----- Given data
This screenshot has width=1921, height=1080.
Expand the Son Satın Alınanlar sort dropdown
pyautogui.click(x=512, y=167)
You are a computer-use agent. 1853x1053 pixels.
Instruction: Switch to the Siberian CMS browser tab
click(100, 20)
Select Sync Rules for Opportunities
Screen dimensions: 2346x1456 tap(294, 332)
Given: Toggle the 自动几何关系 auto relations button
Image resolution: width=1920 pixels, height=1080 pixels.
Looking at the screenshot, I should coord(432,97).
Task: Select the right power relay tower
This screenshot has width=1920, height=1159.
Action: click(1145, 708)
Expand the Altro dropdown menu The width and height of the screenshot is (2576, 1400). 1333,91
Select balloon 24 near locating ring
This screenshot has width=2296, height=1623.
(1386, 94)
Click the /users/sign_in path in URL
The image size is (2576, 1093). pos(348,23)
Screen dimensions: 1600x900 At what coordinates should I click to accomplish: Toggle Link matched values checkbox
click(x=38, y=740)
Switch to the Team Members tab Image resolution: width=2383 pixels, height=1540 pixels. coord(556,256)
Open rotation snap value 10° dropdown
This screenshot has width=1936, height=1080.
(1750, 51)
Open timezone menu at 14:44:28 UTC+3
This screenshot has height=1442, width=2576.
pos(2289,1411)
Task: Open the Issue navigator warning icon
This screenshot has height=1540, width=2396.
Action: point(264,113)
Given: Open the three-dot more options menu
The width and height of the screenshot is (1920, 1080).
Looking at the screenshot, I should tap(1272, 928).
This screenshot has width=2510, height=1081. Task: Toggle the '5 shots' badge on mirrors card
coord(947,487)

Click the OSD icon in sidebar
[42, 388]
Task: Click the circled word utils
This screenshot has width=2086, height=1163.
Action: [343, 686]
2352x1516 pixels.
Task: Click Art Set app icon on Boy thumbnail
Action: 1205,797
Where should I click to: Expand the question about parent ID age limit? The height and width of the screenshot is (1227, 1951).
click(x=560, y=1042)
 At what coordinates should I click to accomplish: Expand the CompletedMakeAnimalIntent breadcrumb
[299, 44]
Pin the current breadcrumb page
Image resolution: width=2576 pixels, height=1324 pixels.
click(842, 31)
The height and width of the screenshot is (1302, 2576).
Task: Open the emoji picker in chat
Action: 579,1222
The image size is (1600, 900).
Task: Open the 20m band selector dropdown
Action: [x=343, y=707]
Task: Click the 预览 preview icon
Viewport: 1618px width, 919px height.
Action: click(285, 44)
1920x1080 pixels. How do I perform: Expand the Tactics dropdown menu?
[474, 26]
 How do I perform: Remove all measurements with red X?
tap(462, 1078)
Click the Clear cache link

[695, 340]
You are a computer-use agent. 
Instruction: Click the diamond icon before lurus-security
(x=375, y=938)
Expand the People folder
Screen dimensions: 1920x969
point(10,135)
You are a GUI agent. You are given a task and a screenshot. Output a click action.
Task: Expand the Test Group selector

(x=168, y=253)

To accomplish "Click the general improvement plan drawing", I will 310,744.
----------
■ **Exercise prompt**
Lines of the data above that include the string "computer" must each be copied.

■ **Finished exercise**
You are a computer-use agent. 1853x1053 pixels.
You are a computer-use agent. 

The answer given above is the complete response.